= Beginning of Section =

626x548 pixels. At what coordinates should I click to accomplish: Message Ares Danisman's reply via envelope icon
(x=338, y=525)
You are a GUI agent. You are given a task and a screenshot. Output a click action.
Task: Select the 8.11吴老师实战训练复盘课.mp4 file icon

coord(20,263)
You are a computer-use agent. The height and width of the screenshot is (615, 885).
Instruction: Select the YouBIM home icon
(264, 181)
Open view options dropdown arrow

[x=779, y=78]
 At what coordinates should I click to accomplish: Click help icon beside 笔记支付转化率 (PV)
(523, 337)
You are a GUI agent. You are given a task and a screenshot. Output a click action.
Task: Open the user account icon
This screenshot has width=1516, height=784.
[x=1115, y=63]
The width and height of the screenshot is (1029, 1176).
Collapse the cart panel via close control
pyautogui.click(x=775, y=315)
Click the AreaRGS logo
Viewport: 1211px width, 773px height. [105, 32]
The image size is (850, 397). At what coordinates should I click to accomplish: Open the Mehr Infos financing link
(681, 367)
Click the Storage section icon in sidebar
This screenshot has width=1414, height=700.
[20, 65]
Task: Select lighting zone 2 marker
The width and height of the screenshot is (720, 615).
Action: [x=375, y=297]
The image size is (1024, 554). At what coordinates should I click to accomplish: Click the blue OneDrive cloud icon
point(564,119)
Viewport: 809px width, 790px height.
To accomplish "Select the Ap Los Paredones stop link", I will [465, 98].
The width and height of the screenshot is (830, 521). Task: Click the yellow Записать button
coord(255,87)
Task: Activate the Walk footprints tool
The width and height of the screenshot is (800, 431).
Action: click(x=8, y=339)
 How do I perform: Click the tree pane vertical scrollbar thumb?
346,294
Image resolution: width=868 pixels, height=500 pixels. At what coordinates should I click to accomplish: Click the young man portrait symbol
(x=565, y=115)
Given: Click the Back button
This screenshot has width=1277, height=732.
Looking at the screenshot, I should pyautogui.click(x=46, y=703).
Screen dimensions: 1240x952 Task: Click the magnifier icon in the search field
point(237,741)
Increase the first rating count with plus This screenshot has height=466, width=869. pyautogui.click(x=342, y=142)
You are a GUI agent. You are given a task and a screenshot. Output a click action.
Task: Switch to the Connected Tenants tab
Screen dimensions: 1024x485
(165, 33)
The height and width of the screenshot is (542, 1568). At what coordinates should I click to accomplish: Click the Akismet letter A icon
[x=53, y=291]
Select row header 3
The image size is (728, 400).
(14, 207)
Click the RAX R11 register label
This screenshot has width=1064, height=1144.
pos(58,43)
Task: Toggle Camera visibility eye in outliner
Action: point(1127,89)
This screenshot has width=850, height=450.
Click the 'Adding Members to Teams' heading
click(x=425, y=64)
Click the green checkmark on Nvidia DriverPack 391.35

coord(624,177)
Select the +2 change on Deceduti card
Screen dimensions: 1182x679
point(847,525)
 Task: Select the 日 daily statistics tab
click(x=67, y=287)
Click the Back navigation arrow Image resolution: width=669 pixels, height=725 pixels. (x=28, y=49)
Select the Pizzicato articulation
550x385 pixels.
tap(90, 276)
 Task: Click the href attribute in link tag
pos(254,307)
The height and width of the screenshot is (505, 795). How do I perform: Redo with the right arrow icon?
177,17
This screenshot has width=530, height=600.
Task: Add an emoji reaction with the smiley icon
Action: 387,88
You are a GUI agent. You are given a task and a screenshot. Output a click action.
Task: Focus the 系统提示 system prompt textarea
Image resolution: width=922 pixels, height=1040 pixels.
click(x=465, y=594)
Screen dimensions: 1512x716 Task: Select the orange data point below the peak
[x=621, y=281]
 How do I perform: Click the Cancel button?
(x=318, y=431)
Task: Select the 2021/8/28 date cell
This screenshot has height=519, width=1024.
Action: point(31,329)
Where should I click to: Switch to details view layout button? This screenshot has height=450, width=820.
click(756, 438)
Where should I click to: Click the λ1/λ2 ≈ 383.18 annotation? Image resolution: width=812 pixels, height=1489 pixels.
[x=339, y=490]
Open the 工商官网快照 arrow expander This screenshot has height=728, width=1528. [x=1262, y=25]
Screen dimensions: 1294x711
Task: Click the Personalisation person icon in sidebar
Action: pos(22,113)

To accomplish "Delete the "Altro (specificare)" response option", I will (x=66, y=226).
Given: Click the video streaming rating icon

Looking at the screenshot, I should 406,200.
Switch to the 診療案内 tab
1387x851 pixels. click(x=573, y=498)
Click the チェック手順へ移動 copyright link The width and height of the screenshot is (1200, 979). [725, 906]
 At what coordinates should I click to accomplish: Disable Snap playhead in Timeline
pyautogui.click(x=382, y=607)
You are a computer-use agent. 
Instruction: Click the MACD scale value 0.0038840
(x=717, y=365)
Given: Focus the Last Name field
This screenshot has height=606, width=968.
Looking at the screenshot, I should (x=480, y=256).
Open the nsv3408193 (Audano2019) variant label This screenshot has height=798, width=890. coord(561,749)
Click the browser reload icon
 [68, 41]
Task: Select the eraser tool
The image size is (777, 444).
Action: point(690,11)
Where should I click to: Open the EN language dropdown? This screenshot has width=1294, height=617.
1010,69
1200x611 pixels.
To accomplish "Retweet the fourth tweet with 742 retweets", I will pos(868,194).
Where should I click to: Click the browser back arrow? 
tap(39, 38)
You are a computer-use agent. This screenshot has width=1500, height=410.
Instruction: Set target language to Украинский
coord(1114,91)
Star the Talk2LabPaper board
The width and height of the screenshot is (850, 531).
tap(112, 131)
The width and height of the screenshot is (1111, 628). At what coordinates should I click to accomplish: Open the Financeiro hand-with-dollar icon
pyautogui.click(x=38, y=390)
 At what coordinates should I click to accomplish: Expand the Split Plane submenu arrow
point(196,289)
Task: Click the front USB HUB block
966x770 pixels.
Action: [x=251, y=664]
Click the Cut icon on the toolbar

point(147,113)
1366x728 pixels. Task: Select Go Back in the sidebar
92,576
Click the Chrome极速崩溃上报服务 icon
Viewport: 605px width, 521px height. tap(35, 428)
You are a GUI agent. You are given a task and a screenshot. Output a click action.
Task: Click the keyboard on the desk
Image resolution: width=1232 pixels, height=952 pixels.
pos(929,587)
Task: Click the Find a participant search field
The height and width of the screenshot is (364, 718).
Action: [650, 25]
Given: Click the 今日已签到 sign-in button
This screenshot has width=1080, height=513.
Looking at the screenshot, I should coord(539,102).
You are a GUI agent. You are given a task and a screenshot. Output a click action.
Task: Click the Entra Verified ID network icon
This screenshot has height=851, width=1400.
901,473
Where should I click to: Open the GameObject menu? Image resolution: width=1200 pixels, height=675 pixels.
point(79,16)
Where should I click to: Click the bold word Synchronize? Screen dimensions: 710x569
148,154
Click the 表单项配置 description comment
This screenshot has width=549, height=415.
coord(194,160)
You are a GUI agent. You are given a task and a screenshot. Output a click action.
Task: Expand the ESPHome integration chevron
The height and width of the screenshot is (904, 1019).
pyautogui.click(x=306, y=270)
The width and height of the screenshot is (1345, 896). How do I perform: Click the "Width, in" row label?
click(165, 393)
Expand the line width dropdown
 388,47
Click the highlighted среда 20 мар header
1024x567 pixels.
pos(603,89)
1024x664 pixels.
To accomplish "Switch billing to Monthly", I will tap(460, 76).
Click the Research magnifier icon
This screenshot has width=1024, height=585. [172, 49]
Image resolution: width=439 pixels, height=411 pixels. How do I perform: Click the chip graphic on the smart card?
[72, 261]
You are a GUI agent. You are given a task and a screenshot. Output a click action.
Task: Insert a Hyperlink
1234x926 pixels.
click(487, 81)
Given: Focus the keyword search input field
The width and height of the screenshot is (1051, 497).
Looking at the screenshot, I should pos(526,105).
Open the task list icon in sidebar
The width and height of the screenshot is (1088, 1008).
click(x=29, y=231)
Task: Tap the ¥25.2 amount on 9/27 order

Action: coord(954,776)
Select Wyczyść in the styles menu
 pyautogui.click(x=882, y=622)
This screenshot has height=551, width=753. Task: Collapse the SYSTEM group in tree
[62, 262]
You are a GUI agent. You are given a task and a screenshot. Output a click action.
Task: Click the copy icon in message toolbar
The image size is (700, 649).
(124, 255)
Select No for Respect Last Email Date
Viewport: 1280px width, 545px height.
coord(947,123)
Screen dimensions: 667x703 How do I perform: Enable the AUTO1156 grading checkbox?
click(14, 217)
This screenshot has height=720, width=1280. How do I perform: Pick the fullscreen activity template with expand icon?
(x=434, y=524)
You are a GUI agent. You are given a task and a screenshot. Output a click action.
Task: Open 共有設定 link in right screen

= End of Section =

**PROBLEM DETAILS:**
Repeat the line containing "Expand the line width dropdown" and all subsequent lines through the final line of the data, exactly and with no others.

**RESULT OF THIS TASK:**
Expand the line width dropdown
 388,47
Click the highlighted среда 20 мар header
1024x567 pixels.
pos(603,89)
1024x664 pixels.
To accomplish "Switch billing to Monthly", I will tap(460, 76).
Click the Research magnifier icon
This screenshot has width=1024, height=585. [172, 49]
Image resolution: width=439 pixels, height=411 pixels. How do I perform: Click the chip graphic on the smart card?
[72, 261]
You are a GUI agent. You are given a task and a screenshot. Output a click action.
Task: Insert a Hyperlink
1234x926 pixels.
click(487, 81)
Given: Focus the keyword search input field
The width and height of the screenshot is (1051, 497).
Looking at the screenshot, I should pos(526,105).
Open the task list icon in sidebar
The width and height of the screenshot is (1088, 1008).
click(x=29, y=231)
Task: Tap the ¥25.2 amount on 9/27 order

Action: coord(954,776)
Select Wyczyść in the styles menu
 pyautogui.click(x=882, y=622)
This screenshot has height=551, width=753. Task: Collapse the SYSTEM group in tree
[62, 262]
You are a GUI agent. You are given a task and a screenshot. Output a click action.
Task: Click the copy icon in message toolbar
The image size is (700, 649).
(124, 255)
Select No for Respect Last Email Date
Viewport: 1280px width, 545px height.
coord(947,123)
Screen dimensions: 667x703 How do I perform: Enable the AUTO1156 grading checkbox?
click(14, 217)
This screenshot has height=720, width=1280. How do I perform: Pick the fullscreen activity template with expand icon?
(x=434, y=524)
You are a GUI agent. You are given a task and a screenshot. Output a click action.
Task: Open 共有設定 link in right screen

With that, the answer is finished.